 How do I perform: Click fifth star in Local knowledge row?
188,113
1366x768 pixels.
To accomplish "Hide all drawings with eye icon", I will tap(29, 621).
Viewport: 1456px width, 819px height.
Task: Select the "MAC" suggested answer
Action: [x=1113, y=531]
- - - -
## Task directions
Copy the data above line for line, with no changes.

## Full output
 How do I perform: Click fifth star in Local knowledge row?
188,113
1366x768 pixels.
To accomplish "Hide all drawings with eye icon", I will tap(29, 621).
Viewport: 1456px width, 819px height.
Task: Select the "MAC" suggested answer
Action: [x=1113, y=531]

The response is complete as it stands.